SYNOPSIS In this report we will explore the NOAA Storm Database in order to answer some basic questions about severe weather events using R. We will expose the processes from the extraction and cleaning to the analysis of the data, in order to discover the top 5 climatic events that have generated major damages (fatalities, injuries, and property damage) between 1950 and 2011.
Loading and Processing DATA
Requested Packages Activations:
library(dplyr)
##
## Attaching package: 'dplyr'
## The following objects are masked from 'package:stats':
##
## filter, lag
## The following objects are masked from 'package:base':
##
## intersect, setdiff, setequal, union
library(ggplot2)
library(lubridate)
## Warning: package 'lubridate' was built under R version 3.6.2
##
## Attaching package: 'lubridate'
## The following objects are masked from 'package:dplyr':
##
## intersect, setdiff, union
## The following objects are masked from 'package:base':
##
## date, intersect, setdiff, union
library(knitr)
library(markdown)
library(stringr)
Download and read the DATA
download.file("https://d396qusza40orc.cloudfront.net/repdata%2Fdata%2FStormData.csv.bz2", "Data_storm.csv.bz2")

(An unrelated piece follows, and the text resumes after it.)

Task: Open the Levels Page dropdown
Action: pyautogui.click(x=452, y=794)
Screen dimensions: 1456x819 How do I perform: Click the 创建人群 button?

storm <- read.csv('Data_storm.csv.bz2',header = TRUE)
We found out that we need to replace the values in the variables CROPDMGEXP and PROPDMGEXP in order to calculate property damage correctly:
clean_storm <- storm %>%
mutate(CROPDMG = ifelse(CROPDMGEXP == "K", CROPDMG * 1000, CROPDMG),
CROPDMG = ifelse(CROPDMGEXP == "M", CROPDMG * 1000000, CROPDMG),
CROPDMG = ifelse(CROPDMGEXP == "B", CROPDMG * 1000000000, CROPDMG)) %>%
mutate(PROPDMG = ifelse(PROPDMGEXP == "K", PROPDMG * 1000, PROPDMG),
PROPDMG = ifelse(PROPDMGEXP == "M", PROPDMG * 1000000, PROPDMG),
PROPDMG = ifelse(PROPDMGEXP == "B", PROPDMG * 1000000000, PROPDMG))
clean_storm$BGN_DATE <- as.Date(clean_storm$BGN_DAT, format="%m/%d/%Y")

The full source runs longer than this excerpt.